Data shown:
****************
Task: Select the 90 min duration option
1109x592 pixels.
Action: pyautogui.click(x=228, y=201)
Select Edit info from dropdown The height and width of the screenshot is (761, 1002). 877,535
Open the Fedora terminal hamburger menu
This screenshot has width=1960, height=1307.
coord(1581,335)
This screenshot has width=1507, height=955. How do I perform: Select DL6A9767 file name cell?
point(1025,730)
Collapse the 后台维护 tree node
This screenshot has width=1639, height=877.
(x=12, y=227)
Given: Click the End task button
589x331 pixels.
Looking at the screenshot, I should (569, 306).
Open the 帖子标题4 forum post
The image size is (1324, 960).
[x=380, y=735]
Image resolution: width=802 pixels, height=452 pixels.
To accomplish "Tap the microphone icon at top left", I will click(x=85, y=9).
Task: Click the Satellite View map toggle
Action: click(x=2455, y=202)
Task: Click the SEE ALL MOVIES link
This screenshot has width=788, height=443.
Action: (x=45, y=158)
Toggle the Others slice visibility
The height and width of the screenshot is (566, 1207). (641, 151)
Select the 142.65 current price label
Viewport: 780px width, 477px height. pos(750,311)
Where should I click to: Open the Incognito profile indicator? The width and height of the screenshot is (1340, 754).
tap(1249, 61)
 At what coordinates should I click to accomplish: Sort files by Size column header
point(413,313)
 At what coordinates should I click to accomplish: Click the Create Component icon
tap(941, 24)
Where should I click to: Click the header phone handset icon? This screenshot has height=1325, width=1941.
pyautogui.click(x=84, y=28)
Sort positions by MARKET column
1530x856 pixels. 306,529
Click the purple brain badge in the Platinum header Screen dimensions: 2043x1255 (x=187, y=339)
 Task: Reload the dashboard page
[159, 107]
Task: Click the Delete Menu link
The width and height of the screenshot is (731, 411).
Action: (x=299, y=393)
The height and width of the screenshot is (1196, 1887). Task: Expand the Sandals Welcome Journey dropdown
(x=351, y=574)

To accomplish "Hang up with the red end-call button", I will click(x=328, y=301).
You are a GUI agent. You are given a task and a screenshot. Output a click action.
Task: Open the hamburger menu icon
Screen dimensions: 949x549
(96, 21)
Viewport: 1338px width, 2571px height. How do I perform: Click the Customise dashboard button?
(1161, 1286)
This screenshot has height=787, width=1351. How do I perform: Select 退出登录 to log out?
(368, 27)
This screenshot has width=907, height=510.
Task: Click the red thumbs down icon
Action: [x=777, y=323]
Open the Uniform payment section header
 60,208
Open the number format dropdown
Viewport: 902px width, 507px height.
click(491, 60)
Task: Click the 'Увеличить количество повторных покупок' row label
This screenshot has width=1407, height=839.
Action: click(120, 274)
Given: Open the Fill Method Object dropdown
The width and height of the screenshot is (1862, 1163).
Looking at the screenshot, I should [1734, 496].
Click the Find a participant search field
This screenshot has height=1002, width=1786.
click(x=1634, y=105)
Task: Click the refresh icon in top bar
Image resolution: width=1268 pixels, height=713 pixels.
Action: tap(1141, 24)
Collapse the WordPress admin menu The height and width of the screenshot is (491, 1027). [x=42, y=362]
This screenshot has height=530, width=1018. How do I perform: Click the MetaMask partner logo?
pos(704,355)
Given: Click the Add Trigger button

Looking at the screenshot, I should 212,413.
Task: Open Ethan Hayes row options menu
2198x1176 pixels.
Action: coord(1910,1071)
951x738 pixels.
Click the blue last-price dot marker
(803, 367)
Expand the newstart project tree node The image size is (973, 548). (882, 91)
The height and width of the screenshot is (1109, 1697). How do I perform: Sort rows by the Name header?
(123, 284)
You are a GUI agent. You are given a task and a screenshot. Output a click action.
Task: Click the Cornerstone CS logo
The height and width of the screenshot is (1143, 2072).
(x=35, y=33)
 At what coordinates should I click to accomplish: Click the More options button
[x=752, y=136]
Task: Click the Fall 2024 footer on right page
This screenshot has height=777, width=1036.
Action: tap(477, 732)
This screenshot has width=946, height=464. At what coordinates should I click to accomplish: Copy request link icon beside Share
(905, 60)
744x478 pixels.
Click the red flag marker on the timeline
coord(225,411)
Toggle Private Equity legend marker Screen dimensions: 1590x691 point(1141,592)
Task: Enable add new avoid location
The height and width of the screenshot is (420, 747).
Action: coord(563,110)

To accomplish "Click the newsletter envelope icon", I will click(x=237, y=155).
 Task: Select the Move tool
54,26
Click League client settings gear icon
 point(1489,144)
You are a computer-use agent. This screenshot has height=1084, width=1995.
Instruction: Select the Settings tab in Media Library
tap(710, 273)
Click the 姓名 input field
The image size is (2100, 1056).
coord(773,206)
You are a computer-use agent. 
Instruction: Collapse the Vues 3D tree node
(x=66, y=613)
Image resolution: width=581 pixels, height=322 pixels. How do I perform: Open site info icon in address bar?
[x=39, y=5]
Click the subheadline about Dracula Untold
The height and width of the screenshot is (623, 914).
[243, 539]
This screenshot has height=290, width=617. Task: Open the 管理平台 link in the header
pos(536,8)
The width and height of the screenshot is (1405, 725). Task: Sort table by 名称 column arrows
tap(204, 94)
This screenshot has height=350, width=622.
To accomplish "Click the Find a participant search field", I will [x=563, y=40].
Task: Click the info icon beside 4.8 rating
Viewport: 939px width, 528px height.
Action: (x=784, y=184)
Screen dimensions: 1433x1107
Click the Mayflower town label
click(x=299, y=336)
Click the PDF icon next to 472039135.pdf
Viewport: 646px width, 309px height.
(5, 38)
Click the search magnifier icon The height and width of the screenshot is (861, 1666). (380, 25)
****************
Brief: Set the data down again in full, exactly as given.

Worked solution:
Task: Select the 90 min duration option
1109x592 pixels.
Action: pyautogui.click(x=228, y=201)
Select Edit info from dropdown The height and width of the screenshot is (761, 1002). 877,535
Open the Fedora terminal hamburger menu
This screenshot has width=1960, height=1307.
coord(1581,335)
This screenshot has width=1507, height=955. How do I perform: Select DL6A9767 file name cell?
point(1025,730)
Collapse the 后台维护 tree node
This screenshot has width=1639, height=877.
(x=12, y=227)
Given: Click the End task button
589x331 pixels.
Looking at the screenshot, I should (569, 306).
Open the 帖子标题4 forum post
The image size is (1324, 960).
[x=380, y=735]
Image resolution: width=802 pixels, height=452 pixels.
To accomplish "Tap the microphone icon at top left", I will click(x=85, y=9).
Task: Click the Satellite View map toggle
Action: click(x=2455, y=202)
Task: Click the SEE ALL MOVIES link
This screenshot has width=788, height=443.
Action: (x=45, y=158)
Toggle the Others slice visibility
The height and width of the screenshot is (566, 1207). (641, 151)
Select the 142.65 current price label
Viewport: 780px width, 477px height. pos(750,311)
Where should I click to: Open the Incognito profile indicator? The width and height of the screenshot is (1340, 754).
tap(1249, 61)
 At what coordinates should I click to accomplish: Sort files by Size column header
point(413,313)
 At what coordinates should I click to accomplish: Click the Create Component icon
tap(941, 24)
Where should I click to: Click the header phone handset icon? This screenshot has height=1325, width=1941.
pyautogui.click(x=84, y=28)
Sort positions by MARKET column
1530x856 pixels. 306,529
Click the purple brain badge in the Platinum header Screen dimensions: 2043x1255 (x=187, y=339)
 Task: Reload the dashboard page
[159, 107]
Task: Click the Delete Menu link
The width and height of the screenshot is (731, 411).
Action: (x=299, y=393)
The height and width of the screenshot is (1196, 1887). Task: Expand the Sandals Welcome Journey dropdown
(x=351, y=574)

To accomplish "Hang up with the red end-call button", I will click(x=328, y=301).
You are a GUI agent. You are given a task and a screenshot. Output a click action.
Task: Open the hamburger menu icon
Screen dimensions: 949x549
(96, 21)
Viewport: 1338px width, 2571px height. How do I perform: Click the Customise dashboard button?
(1161, 1286)
This screenshot has height=787, width=1351. How do I perform: Select 退出登录 to log out?
(368, 27)
This screenshot has width=907, height=510.
Task: Click the red thumbs down icon
Action: [x=777, y=323]
Open the Uniform payment section header
 60,208
Open the number format dropdown
Viewport: 902px width, 507px height.
click(491, 60)
Task: Click the 'Увеличить количество повторных покупок' row label
This screenshot has width=1407, height=839.
Action: click(120, 274)
Given: Open the Fill Method Object dropdown
The width and height of the screenshot is (1862, 1163).
Looking at the screenshot, I should [1734, 496].
Click the Find a participant search field
This screenshot has height=1002, width=1786.
click(x=1634, y=105)
Task: Click the refresh icon in top bar
Image resolution: width=1268 pixels, height=713 pixels.
Action: tap(1141, 24)
Collapse the WordPress admin menu The height and width of the screenshot is (491, 1027). [x=42, y=362]
This screenshot has height=530, width=1018. How do I perform: Click the MetaMask partner logo?
pos(704,355)
Given: Click the Add Trigger button

Looking at the screenshot, I should 212,413.
Task: Open Ethan Hayes row options menu
2198x1176 pixels.
Action: coord(1910,1071)
951x738 pixels.
Click the blue last-price dot marker
(803, 367)
Expand the newstart project tree node The image size is (973, 548). (882, 91)
The height and width of the screenshot is (1109, 1697). How do I perform: Sort rows by the Name header?
(123, 284)
You are a GUI agent. You are given a task and a screenshot. Output a click action.
Task: Click the Cornerstone CS logo
The height and width of the screenshot is (1143, 2072).
(x=35, y=33)
 At what coordinates should I click to accomplish: Click the More options button
[x=752, y=136]
Task: Click the Fall 2024 footer on right page
This screenshot has height=777, width=1036.
Action: tap(477, 732)
This screenshot has width=946, height=464. At what coordinates should I click to accomplish: Copy request link icon beside Share
(905, 60)
744x478 pixels.
Click the red flag marker on the timeline
coord(225,411)
Toggle Private Equity legend marker Screen dimensions: 1590x691 point(1141,592)
Task: Enable add new avoid location
The height and width of the screenshot is (420, 747).
Action: coord(563,110)

To accomplish "Click the newsletter envelope icon", I will click(x=237, y=155).
 Task: Select the Move tool
54,26
Click League client settings gear icon
 point(1489,144)
You are a computer-use agent. This screenshot has height=1084, width=1995.
Instruction: Select the Settings tab in Media Library
tap(710, 273)
Click the 姓名 input field
The image size is (2100, 1056).
coord(773,206)
You are a computer-use agent. 
Instruction: Collapse the Vues 3D tree node
(x=66, y=613)
Image resolution: width=581 pixels, height=322 pixels. How do I perform: Open site info icon in address bar?
[x=39, y=5]
Click the subheadline about Dracula Untold
The height and width of the screenshot is (623, 914).
[243, 539]
This screenshot has height=290, width=617. Task: Open the 管理平台 link in the header
pos(536,8)
The width and height of the screenshot is (1405, 725). Task: Sort table by 名称 column arrows
tap(204, 94)
This screenshot has height=350, width=622.
To accomplish "Click the Find a participant search field", I will [x=563, y=40].
Task: Click the info icon beside 4.8 rating
Viewport: 939px width, 528px height.
Action: (x=784, y=184)
Screen dimensions: 1433x1107
Click the Mayflower town label
click(x=299, y=336)
Click the PDF icon next to 472039135.pdf
Viewport: 646px width, 309px height.
(5, 38)
Click the search magnifier icon The height and width of the screenshot is (861, 1666). (380, 25)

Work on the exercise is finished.